Another statement category consisted of mentions of allegedly bold decisions, that the subject condoned or approved of despite sounding unusual.

“A lot of reverb but kind of pulling it off.”

“Horns a bit hot, but I kind of like it except in the swells.”

“Hated the vocal effect but in the end got used to it, nice one.”

“Most reverb on the vocals thus far, but I like it.”

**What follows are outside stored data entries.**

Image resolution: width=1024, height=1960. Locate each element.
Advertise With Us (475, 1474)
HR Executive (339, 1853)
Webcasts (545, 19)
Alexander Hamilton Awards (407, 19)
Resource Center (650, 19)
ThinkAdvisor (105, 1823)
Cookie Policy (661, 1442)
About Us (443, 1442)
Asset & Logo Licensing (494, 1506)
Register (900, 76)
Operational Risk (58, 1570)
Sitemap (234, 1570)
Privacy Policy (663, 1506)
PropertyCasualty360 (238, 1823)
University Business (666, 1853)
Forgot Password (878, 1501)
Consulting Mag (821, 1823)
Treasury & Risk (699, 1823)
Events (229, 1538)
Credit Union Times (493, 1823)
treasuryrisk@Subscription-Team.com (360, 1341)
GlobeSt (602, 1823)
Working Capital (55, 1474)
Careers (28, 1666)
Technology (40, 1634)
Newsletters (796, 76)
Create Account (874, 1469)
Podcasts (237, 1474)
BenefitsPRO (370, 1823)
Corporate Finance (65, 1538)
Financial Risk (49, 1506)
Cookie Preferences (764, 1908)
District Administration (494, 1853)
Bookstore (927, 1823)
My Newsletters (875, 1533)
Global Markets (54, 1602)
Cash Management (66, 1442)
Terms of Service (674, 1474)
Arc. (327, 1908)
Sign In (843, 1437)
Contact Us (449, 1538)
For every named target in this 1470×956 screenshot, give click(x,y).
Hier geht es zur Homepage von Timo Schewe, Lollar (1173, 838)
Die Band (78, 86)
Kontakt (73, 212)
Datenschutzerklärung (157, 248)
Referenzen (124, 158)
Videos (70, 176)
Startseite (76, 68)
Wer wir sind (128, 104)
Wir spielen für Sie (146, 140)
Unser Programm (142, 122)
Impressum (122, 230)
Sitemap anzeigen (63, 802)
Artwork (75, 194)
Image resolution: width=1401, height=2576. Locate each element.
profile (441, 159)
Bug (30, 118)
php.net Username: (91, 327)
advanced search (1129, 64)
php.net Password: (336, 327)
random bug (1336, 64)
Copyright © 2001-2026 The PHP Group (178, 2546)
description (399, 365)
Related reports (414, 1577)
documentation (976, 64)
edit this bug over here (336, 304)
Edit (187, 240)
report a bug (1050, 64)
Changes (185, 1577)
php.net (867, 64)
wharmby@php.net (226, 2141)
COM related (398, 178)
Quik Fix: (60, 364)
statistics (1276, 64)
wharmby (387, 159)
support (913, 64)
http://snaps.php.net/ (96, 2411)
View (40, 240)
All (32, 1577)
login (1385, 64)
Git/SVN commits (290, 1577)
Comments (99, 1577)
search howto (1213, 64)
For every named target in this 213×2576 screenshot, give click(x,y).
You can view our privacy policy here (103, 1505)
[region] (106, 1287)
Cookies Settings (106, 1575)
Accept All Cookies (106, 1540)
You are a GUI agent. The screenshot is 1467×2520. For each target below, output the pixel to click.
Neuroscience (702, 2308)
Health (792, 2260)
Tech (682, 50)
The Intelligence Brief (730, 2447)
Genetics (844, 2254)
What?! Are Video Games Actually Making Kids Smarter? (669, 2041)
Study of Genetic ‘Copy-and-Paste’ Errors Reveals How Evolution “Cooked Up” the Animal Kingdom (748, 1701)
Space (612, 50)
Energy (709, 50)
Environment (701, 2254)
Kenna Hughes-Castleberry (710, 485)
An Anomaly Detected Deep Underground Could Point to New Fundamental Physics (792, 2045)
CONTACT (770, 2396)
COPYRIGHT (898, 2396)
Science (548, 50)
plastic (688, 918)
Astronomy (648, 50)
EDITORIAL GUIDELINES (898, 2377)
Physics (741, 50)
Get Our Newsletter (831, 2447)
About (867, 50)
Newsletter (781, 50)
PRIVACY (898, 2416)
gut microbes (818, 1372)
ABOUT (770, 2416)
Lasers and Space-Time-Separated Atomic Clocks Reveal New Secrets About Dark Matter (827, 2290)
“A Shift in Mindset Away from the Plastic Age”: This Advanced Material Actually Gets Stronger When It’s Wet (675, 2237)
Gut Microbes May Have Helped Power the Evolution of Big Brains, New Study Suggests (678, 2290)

This highlights a potential issue with comparative perceptual evaluation studies to reveal ‘best practices’ in mixing: there may be a tendency towards (or away from) more conventional sounding mixes and more mundane artistic decisions when several versions are judged simultaneously, whereas commercial music is typically available as one mix only, meaning that bold mix moves may not be questioned to the same extent by the listener.

Cryptic comments

It takes at least a basic background in sound engineering to interpret the following statements.

“Kick has no punch.”

“Lots of drum spots.”

“Vocals too wet.”

Someone with sound engineering background will know to connect the use of the word ‘punchy’ to the dynamic features of the signal (Fenton et  al.: 2014), that ‘spots’ refers to microphones at close distance (Faller and Erne: 2005), and that the term ‘wet’ is used here to denote an excessive amount of reverberation (Barthet and Sandler: 2010). Again, Table 2 and practical literature in general can help understand the more or less ‘established’ terms.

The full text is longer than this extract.